In un incontro di dialogo cristiani-indù il dottor Upadhyaya, un grande studioso e mistico indiano, chiese a Chiesa di spiegare il significato di quel grido di Gesù. Il professore era rimasto turbato nel sentire che il Padre aveva abbandonato suo figlio: com’è mai possibile che un Dio che è amore abbandoni suo figlio?

Chiara spiega che il massimo dolore di Gesù coincide con il suo massimo amore. Egli era venuto sulla terra per portarci la beatitudine e la pace. Egli doveva dunque togliere ogni peccato, ogni male. Come avrebbe fatto a togliere il male? Lo avrebbe preso su di sé, sulle sue spalle e lo avrebbe bruciato sulla croce con la sua morte. Così, con la sua resurrezione avrebbe aperto le porte del cielo e introdotto l’umanità nell’unione piena con Dio.

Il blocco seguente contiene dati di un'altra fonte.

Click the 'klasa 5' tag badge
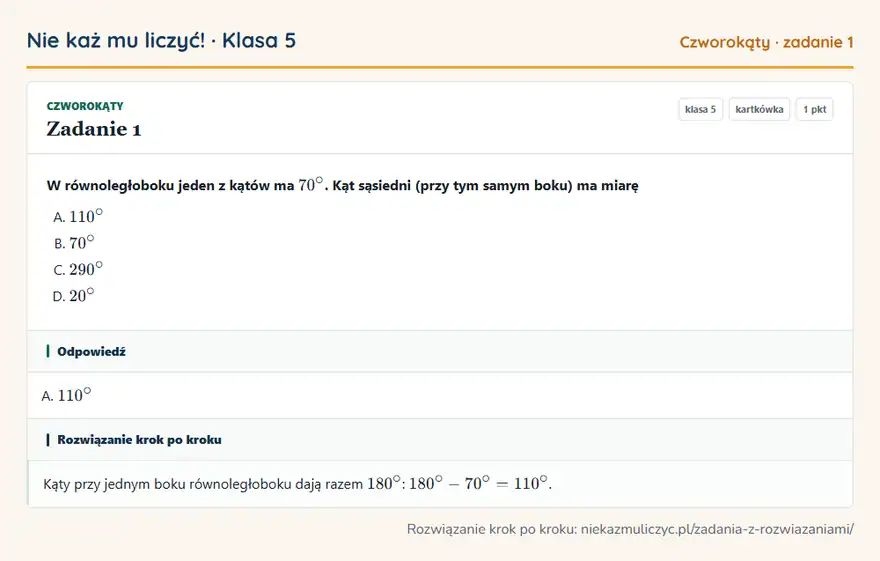880x561 pixels. click(x=700, y=109)
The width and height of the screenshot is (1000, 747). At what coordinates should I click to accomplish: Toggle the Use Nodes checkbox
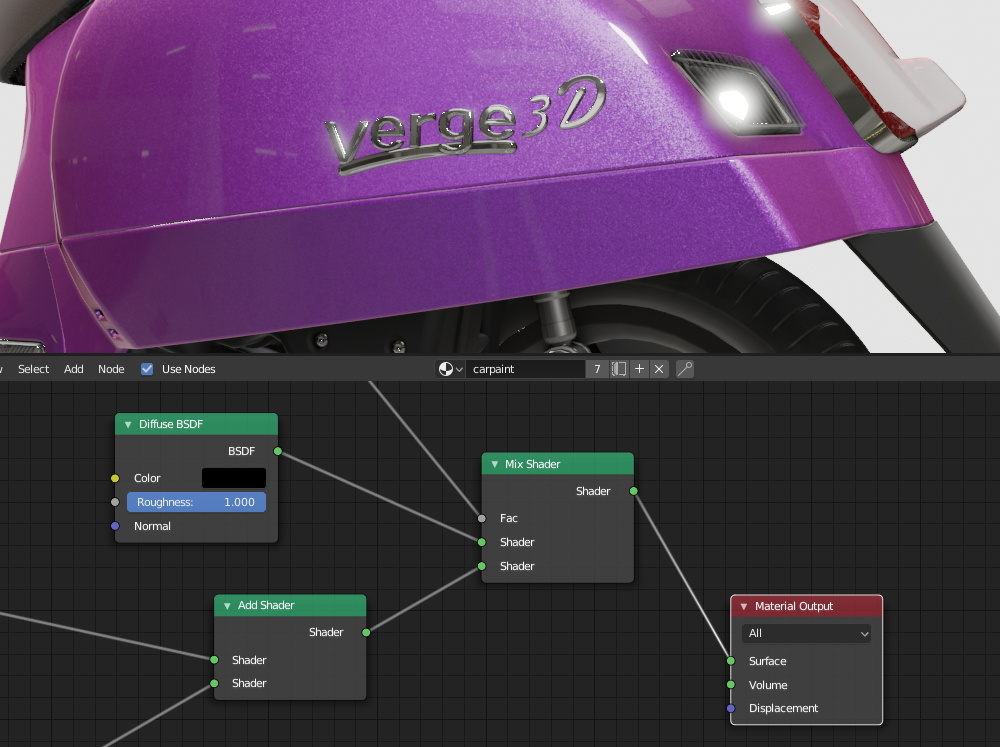pos(148,369)
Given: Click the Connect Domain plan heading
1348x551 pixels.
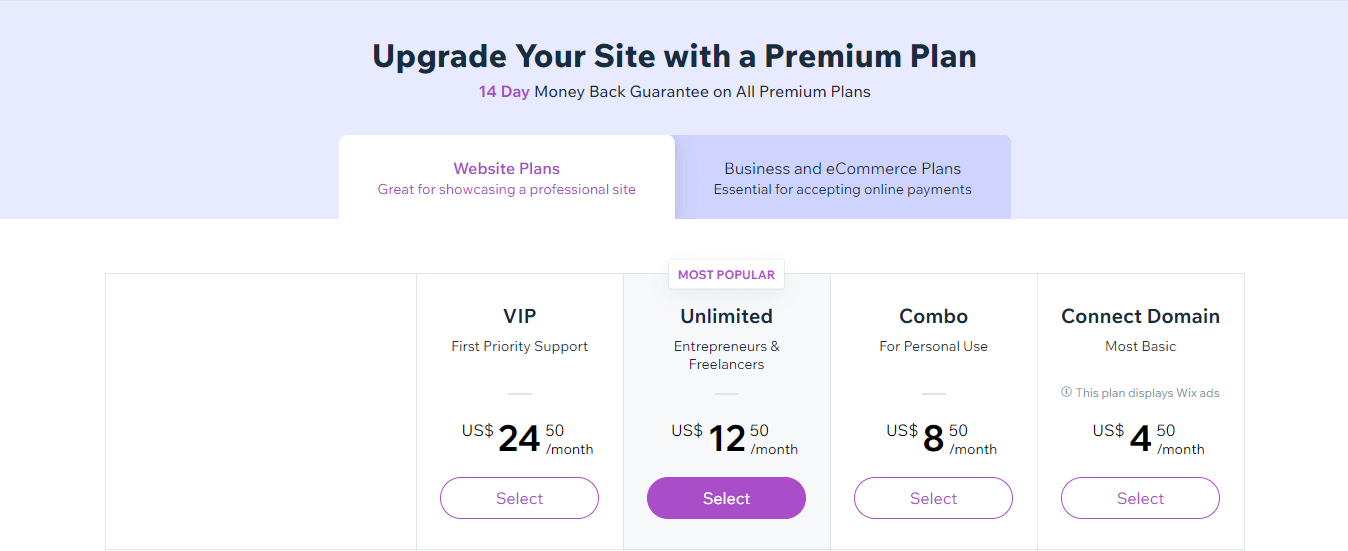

Gesù prese su di sé tutti i mali. Ma il male più grande è quello di chi si allontana da Dio, nega Dio, è senza Dio. Per liberare l’umanità da questo male Gesù lo prese su di sé. Egli non era abbandonato da Dio, ma volle provare la lontananza da Dio che provano tanti uomini, per portarli di nuovo all’unità con Dio.

Gesù provò la lontananza da Dio per amore nostro. Era l’espressione più grande dell’amore di Dio per noi. Per questo Chiara decise di contraccambiare questo amore infinito di Gesù per noi facendo come lui, prendendo su di sé tutto il negativo che avrebbe incontrato, i dolori suoi e del mondo intero, perché in tutti vedeva Gesù che era entrato in quel male. Chiara non amava il male, le sofferenze, amava Gesù. Sotto quel male e quella sofferenza, sapeva riconoscere Gesù e amarlo. Solo lui resta, Gesù.

Quella risposta rimane, tra l’altro, anche un esempio concreto di dialogo interreligioso e di annuncio evangelico.